"Irans Regime ist sehr nervös"

Demonstrierende skandierten: "Der Feind ist im Inneren"
Nach Lügen über den irrtümlichen Flugzeugabschuss kocht die Wut im Iran hoch. Landesweit gibt es Proteste gegen das Regime.

Genug der Lügen, genug der antiamerikanischen Parolen – und wohl auch genug des Wartens auf eine bessere Zukunft, die nicht kommt: Landesweit machten Iraner am Sonntag ihrer Wut auf das Regime Luft, das nach tagelangem Lügen und Leugnen am Vortag eingestanden hatte, eine ukrainische Passagiermaschine irrtümlich abgeschossen zu haben. 176 Menschen kamen dabei ums Leben, 147 davon hatten laut offiziellen Angaben auch einen iranischen Pass, viele darunter waren Studenten.

Vertrauen verletzt

„Entschuldigt euch und tretet zurück“, titelte die als moderat geltende iranische Zeitung Etemad. Die ebenfalls gemäßigten Zeitung Islamische Republik schreibt: „Diejenigen, die die Veröffentlichung der Ursache für den Flugzeugabsturz verzögert und das Vertrauen der Bevölkerung in das Establishment beschädigt haben, sollten entlassen werden oder zurücktreten.“

"Irans Regime ist sehr nervös"

Angehörige und Freunde gedenken in Teheran der Opfer des Flugzeugabschusses

„Unser Feind ist im Inneren, nicht die USA!“, schallte es bereits Samstagabend durch die Straßen und über die Plätze rund um Universitäten in Teheran. Die Trauer Tausender Studenten um die Opfer des Abschusses vom Mittwoch war rasch in Zorn umgeschlagen. Und der richtete sich direkt gegen den Mann, der die wahre Macht im 80-Millionen-Einwohner-Staat hat: Revolutionsführer Ali Khamenei, geistliches Oberhaupt im Gottesstaat.

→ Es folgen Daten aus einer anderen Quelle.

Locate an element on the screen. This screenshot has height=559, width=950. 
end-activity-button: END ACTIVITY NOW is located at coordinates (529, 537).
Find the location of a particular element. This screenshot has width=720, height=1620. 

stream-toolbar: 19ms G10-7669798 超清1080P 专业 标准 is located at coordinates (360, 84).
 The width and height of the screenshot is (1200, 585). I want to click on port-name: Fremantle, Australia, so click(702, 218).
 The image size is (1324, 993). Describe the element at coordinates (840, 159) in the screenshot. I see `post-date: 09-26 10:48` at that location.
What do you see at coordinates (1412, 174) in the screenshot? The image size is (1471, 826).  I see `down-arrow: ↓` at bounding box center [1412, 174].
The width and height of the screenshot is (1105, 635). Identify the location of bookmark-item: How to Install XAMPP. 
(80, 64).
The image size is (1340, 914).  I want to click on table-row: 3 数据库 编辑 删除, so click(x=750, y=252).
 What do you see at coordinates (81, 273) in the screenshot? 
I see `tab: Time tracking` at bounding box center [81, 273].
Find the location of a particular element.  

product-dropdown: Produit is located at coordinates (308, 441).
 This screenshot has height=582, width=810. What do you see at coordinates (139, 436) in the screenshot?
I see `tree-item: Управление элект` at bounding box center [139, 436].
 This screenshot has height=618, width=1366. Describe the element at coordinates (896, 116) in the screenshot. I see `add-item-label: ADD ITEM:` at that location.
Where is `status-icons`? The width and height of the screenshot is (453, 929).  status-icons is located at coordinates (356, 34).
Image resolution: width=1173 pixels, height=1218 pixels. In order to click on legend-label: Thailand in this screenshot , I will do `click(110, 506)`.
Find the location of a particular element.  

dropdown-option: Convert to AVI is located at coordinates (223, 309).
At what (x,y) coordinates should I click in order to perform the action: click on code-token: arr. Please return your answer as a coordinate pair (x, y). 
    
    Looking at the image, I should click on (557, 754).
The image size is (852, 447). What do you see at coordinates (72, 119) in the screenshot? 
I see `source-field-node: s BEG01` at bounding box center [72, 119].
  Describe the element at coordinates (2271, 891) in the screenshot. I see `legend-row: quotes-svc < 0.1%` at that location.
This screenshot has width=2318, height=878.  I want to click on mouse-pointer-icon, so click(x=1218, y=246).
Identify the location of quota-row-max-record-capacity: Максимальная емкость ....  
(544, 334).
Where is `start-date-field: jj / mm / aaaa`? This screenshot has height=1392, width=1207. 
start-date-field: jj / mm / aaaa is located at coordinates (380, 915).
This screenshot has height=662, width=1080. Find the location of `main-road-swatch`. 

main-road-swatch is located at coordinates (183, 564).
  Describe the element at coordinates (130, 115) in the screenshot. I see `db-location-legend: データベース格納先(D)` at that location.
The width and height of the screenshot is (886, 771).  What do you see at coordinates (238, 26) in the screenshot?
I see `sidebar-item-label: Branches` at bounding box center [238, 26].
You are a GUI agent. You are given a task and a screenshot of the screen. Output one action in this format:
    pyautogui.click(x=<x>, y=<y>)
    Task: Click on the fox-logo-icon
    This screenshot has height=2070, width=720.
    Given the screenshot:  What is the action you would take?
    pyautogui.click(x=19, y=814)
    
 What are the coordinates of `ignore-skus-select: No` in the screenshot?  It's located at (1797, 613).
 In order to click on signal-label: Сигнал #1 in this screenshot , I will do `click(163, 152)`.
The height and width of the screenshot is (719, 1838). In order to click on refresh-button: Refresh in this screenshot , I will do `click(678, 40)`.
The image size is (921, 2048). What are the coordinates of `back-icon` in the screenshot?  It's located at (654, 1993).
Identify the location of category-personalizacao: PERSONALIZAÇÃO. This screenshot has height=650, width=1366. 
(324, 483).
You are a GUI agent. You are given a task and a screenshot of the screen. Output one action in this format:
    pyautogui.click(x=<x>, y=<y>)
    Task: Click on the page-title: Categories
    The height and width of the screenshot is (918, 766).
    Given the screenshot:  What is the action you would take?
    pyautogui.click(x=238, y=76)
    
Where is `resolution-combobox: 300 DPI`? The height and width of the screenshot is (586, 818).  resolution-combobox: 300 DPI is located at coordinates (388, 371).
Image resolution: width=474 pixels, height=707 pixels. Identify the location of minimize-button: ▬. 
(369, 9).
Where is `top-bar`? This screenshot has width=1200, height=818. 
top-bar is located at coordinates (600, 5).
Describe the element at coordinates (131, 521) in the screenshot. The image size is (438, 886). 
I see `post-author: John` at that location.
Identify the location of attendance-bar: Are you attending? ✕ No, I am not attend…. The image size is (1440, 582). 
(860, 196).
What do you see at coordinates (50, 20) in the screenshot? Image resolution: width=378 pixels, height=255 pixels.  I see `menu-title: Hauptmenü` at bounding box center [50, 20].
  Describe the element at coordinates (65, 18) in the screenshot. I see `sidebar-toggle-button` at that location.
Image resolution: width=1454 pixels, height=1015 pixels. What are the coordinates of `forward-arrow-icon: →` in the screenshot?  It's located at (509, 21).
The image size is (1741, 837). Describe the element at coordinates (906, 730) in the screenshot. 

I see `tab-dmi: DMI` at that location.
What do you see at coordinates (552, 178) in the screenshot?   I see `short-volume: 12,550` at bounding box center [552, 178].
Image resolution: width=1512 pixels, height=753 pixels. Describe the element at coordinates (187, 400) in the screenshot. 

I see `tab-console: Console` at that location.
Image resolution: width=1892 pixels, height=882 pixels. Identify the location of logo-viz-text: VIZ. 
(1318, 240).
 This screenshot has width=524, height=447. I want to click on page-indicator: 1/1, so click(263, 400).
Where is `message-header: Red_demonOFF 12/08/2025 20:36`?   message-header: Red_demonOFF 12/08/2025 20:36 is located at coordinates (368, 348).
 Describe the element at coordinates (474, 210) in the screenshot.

"Irans Regime ist sehr nervös"

Mit Rücktrittsforderungen konfrontiert: Ayatollah Ali Khamenei

Er ist Oberbefehlshaber der gesamten bewaffneten Macht und damit auch der Revolutionsgarde, deren Luftwaffe das Flugzeug abschossen. Es gilt als ausgeschlossen, dass Khamenei nicht umgehend vom Fehler unterrichtet wurde. Lautstark und mutig forderten die Demonstranten den Rücktritt des 80-Jährigen.

Die Polizei setzte Tränengas ein und nahm gegen alle internationalen Gepflogenheiten kurzzeitig den britischen Botschafter fest. Er habe die Iraner aufgestachelt, hieß es. Großbritannien wies dies aufs Heftigste zurück.

Trump warnt Teheran

Aus den USA rief sich Donald Trump am Wochenende mehrmals in Erinnerung. „An die Führung im Iran – tötet nicht Eure Demonstranten“, warnte er via Twitter vor „weiteren Massakern an friedlichen Demonstranten“. Die Welt „und was noch wichtiger ist, die USA“, würden die Ereignisse im Iran genau beobachten, so Trump.

Der KURIER bat den Iran-Experten Walter Posch um eine Einschätzung der Lage.

KURIER: Wie groß ist die Protestbewegung gegen das Regime im Iran?

Walter Posch: Die Protestwelle ist vielleicht nicht so groß wie im Jahr 2009, aber sie ist sehr groß, obwohl seitdem viele Iraner das Land verlassen haben. Landesweit gehen jetzt Iraner auf die Straße – und es sind keine Hungerproteste wie im Vorjahr, sondern politische Proteste gegen die Führung, an denen auch die Studenten und die Mittelschicht teilnimmt. Sie haben die Nase voll von Lügen und antiamerikanischen Parolen. Von außen ist der Protest sicher nicht organisiert. Die Menschen wollen ein ordentlich regiertes Land. So billig kommt der Revolutionsführer, der Oberbefehlshaber der Revolutionsgarden, die das Flugzeug abgeschossen haben, nicht mehr weg.

Was ist zu erwarten?

Tatsache ist, dass das Regime sehr nervös ist – auch wegen der Drohungen der USA. Es kommt jetzt darauf an, ob es dem Regime gelingt, die Proteste rasch wieder einzudämmen – und auf welche Art. Das wird, glaube ich, schwierig. Diese Proteste könnten das Regime ins Wanken bringen – ob es diese sind oder die nächsten, bleibt abzuwarten. Es könnte zumindest zu personellen Konsequenzen führen.

Ist ein Rücktritt von Khamenei realistisch?

Das kann ich mir nicht vorstellen. An ihm werden sie bis zum Schluss festhalten – auch weil die Nachfolgefrage nicht geklärt ist.